** Assignment **
Reproduce the entries. Each one must match the original exactly.

** Record excerpts **
◆ ◆ ◆

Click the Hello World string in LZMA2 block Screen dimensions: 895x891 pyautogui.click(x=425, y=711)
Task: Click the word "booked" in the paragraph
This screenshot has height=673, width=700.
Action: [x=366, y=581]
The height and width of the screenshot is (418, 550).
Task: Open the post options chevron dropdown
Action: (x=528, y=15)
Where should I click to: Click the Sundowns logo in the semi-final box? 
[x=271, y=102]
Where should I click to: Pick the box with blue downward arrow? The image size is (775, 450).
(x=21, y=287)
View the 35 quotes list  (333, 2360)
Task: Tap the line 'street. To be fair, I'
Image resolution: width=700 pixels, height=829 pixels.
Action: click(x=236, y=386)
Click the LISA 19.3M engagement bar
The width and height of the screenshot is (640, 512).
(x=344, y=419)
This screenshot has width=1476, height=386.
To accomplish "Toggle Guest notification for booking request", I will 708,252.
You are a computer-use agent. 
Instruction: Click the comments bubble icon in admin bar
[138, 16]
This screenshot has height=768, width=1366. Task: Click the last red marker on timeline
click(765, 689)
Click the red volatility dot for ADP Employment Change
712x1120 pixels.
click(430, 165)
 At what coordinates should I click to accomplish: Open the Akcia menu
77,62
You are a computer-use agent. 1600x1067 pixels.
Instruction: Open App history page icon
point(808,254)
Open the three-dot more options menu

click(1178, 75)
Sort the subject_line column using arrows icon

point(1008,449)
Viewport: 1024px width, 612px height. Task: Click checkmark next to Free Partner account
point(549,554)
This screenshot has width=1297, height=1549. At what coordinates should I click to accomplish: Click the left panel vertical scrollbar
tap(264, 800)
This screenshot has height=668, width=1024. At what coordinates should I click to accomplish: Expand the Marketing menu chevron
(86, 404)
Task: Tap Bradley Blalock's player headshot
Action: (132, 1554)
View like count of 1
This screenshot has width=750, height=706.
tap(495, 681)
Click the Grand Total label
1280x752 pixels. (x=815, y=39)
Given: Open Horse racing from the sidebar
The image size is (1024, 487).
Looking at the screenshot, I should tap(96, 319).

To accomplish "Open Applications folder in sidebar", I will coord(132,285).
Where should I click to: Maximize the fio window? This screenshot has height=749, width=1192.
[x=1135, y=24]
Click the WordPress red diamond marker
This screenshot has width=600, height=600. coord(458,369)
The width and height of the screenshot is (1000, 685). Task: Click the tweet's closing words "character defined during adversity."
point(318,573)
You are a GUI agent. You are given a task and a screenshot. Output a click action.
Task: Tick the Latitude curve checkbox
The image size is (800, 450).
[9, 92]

◆ ◆ ◆

** Answer area **
Click the Hello World string in LZMA2 block Screen dimensions: 895x891 pyautogui.click(x=425, y=711)
Task: Click the word "booked" in the paragraph
This screenshot has height=673, width=700.
Action: [x=366, y=581]
The height and width of the screenshot is (418, 550).
Task: Open the post options chevron dropdown
Action: (x=528, y=15)
Where should I click to: Click the Sundowns logo in the semi-final box? 
[x=271, y=102]
Where should I click to: Pick the box with blue downward arrow? The image size is (775, 450).
(x=21, y=287)
View the 35 quotes list  (333, 2360)
Task: Tap the line 'street. To be fair, I'
Image resolution: width=700 pixels, height=829 pixels.
Action: click(x=236, y=386)
Click the LISA 19.3M engagement bar
The width and height of the screenshot is (640, 512).
(x=344, y=419)
This screenshot has width=1476, height=386.
To accomplish "Toggle Guest notification for booking request", I will 708,252.
You are a computer-use agent. 
Instruction: Click the comments bubble icon in admin bar
[138, 16]
This screenshot has height=768, width=1366. Task: Click the last red marker on timeline
click(765, 689)
Click the red volatility dot for ADP Employment Change
712x1120 pixels.
click(430, 165)
 At what coordinates should I click to accomplish: Open the Akcia menu
77,62
You are a computer-use agent. 1600x1067 pixels.
Instruction: Open App history page icon
point(808,254)
Open the three-dot more options menu

click(1178, 75)
Sort the subject_line column using arrows icon

point(1008,449)
Viewport: 1024px width, 612px height. Task: Click checkmark next to Free Partner account
point(549,554)
This screenshot has width=1297, height=1549. At what coordinates should I click to accomplish: Click the left panel vertical scrollbar
tap(264, 800)
This screenshot has height=668, width=1024. At what coordinates should I click to accomplish: Expand the Marketing menu chevron
(86, 404)
Task: Tap Bradley Blalock's player headshot
Action: (132, 1554)
View like count of 1
This screenshot has width=750, height=706.
tap(495, 681)
Click the Grand Total label
1280x752 pixels. (x=815, y=39)
Given: Open Horse racing from the sidebar
The image size is (1024, 487).
Looking at the screenshot, I should tap(96, 319).

To accomplish "Open Applications folder in sidebar", I will coord(132,285).
Where should I click to: Maximize the fio window? This screenshot has height=749, width=1192.
[x=1135, y=24]
Click the WordPress red diamond marker
This screenshot has width=600, height=600. coord(458,369)
The width and height of the screenshot is (1000, 685). Task: Click the tweet's closing words "character defined during adversity."
point(318,573)
You are a GUI agent. You are given a task and a screenshot. Output a click action.
Task: Tick the Latitude curve checkbox
The image size is (800, 450).
[9, 92]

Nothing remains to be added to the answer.